Designed Learning

Reading Comprehension Interventions WORK!

by Dr Gail Brown | March 6, 2022
Reading Comprehension Interventions WORK!

Comprehension is about thinking, understanding: it’s cognitive! We need to explicitly teach how to understand what we read – that supports learning! A team of researchers (Filderman et al, 2022)  has just published a meta-analysis on the effects of reading comprehension interventions for struggling readers in third through 12th grades. This meta-analysis includes interventions “aimed at remediating reading comprehension difficulties with the ultimate outcome of improving reading comprehension” (page 168)

Using past models, reading comprehension interventions are categorized into 4 instructional approaches: Strategy instruction; Background knowledge; Metacognitive Strategies (how and when to use a strategy) and Instructional enhancements (Graphic organizers & Technology).

These researchers hope their paper “…can help inform instruction for students who struggle with reading comprehension for reasons beyond decoding difficulties” (page 166). Two research questions are:

“(a) What are the effects of single component reading comprehension interventions on the reading comprehension outcomes of third through twelfth grade struggling readers? and

 (b) To what extent do participant (grade level), intervention (instructional approach and measure type), and study (quality_ characteristics moderate the effects?”
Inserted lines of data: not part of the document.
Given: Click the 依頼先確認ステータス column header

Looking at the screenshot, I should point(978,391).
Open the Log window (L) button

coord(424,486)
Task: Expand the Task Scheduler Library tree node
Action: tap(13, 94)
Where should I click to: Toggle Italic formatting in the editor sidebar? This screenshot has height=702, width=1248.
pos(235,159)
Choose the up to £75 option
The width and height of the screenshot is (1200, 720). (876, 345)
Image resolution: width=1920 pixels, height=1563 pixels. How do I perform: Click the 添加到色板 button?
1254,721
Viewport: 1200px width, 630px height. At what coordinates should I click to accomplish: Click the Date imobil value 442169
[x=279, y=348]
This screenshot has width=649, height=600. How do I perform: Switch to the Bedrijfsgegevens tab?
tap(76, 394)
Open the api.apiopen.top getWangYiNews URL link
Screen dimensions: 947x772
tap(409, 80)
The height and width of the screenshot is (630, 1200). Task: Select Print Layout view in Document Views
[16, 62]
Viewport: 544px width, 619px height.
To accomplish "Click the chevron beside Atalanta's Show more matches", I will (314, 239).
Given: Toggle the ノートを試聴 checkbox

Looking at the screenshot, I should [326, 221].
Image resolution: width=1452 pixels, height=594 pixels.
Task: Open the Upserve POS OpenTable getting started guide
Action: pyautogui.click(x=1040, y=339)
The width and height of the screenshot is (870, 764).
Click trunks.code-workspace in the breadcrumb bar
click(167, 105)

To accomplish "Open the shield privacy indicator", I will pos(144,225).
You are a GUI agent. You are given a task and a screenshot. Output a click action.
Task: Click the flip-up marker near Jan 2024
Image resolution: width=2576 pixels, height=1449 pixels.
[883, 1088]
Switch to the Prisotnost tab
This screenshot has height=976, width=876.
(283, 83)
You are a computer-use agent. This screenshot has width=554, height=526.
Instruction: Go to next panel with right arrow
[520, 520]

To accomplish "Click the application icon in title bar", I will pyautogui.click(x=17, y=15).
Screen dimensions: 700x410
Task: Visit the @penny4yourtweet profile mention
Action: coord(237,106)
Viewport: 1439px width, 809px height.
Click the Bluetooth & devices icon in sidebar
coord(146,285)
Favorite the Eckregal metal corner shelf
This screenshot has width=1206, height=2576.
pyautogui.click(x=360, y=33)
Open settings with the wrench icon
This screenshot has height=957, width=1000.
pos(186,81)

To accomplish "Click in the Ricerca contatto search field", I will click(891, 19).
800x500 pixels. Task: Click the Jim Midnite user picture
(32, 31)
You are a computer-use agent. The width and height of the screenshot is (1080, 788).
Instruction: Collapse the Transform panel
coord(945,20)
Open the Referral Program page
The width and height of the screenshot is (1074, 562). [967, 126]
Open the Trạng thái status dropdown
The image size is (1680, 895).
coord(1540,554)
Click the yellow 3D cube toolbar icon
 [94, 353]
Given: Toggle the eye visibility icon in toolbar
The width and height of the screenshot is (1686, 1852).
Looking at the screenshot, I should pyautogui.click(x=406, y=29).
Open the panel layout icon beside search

Their research search was from January 1975 to March 2020, using various terms and word stems for the concepts. Of more than 25,000 papers, only 64 studies that met their criteria for inclusion.

Their results report an overall significant positive effect 0.59, with background knowledge and strategy instruction resulting in significantly larger effects. Instructional enhancements (graphic organisers and technology) resulted in significantly lower effects. This is in line with previous meta-analyses, for K-12 (0.69) (Berkeley et al., 2010) and Grades 6-12 (0.89) (Edmonds et al., 2009).

The authors are not recommending providing reading comprehension instruction alone - they support a multi-component approach for struggling readers, who may also need interventions in word-level decoding and fluency. They are strongly supporting interventions for comprehension that build background knowledge and provide explicit strategy instruction.

They comment on poor quality of published intervention research, especially around ensuring implementation is reported with more details on the duration of instruction (teaching time), other intervention components and long term maintenance measures for intervention outcomes.

This paper confirms the importance of building background knowledge and providing explicit strategy instruction to improve reading comprehension.

 Filderman, M. J., Austin, C. R., Boucher, A. N., O’Donnell, K., & Swanson, E. A. (2022). A Meta-Analysis of the Effects of Reading Comprehension Interventions on the Reading Comprehension Outcomes of Struggling Readers in Third Through 12th Grades. Exceptional Children, 88(2), 163–184.